Happy Accidents, Everything But The Here And Now. Album Review.

Liverpool Sound and Vision Rating 7/10

Perhaps it could be considered wise, a sense of the shrewd and sensible in which to look at life, to embrace the past and the future as equals whilst leaving the problems of the moment completely out of touch, not worth the dime that you might spend worrying about them; to look upon both directions of your life as a series of progressive thoughts and to care for them, care for Everything But The Here And Now.

Happy Accidents latest album, Everything But The Here And Now, feels like it is an offering to the gods who look after the both spectrums of the mortal’s lives and understands why we ignore the trials and tribulations, the out and out war of the moment. A music inclined deity takes notes, waves a hand over the split second between the tick and the tock and firmly suggests that the now does not matter; what should be concerning all is what is to come and for Happy Accidents that sense of fortune and future is assured in this set of songs.

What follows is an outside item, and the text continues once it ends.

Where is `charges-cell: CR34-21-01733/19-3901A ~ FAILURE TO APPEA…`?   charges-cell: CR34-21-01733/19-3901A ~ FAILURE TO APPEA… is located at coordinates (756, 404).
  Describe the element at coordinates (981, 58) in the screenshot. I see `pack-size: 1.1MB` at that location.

For the threesome, Rich, Neil and Phoebe, this album is that next step, the laurels to which many sit upon as they reflect the enormity of what has gone before, is not in evidence here, what is though is the mindset of continuing exploration. The desire to stretch themselves further than they have gone before and set the tone with an array of unheard voices, of songs that are both turbulent and destructive, menacing even but with that scarce ability to make the songs seem lighter than air, to make them graft and sweat but also to acknowledge all that they have come to endure and give them the sense of peace where possible.

If anything is done by design we celebrate it, however, we should also thanks the gods of Happy Accidents, for in that brush with fate, comes a more honourable state of affairs in which to rejoice in. In tracks such as Wait It Out, A Better Plan, Different Views and Text Me When You’re Home, Happy Accidents have taken on the present and thought very much in the terms of the possibilities of the future, their future and it is one that is getting rosier on each step taken.

A very good album, full of the menace that you would expect but one in which the hold over the listener is made of softer and more robust pleasure; Everything But The Here And Now, is not just of the moment.

Happy Accidents release Everything But The Here And Now on February 16th via Alcopop!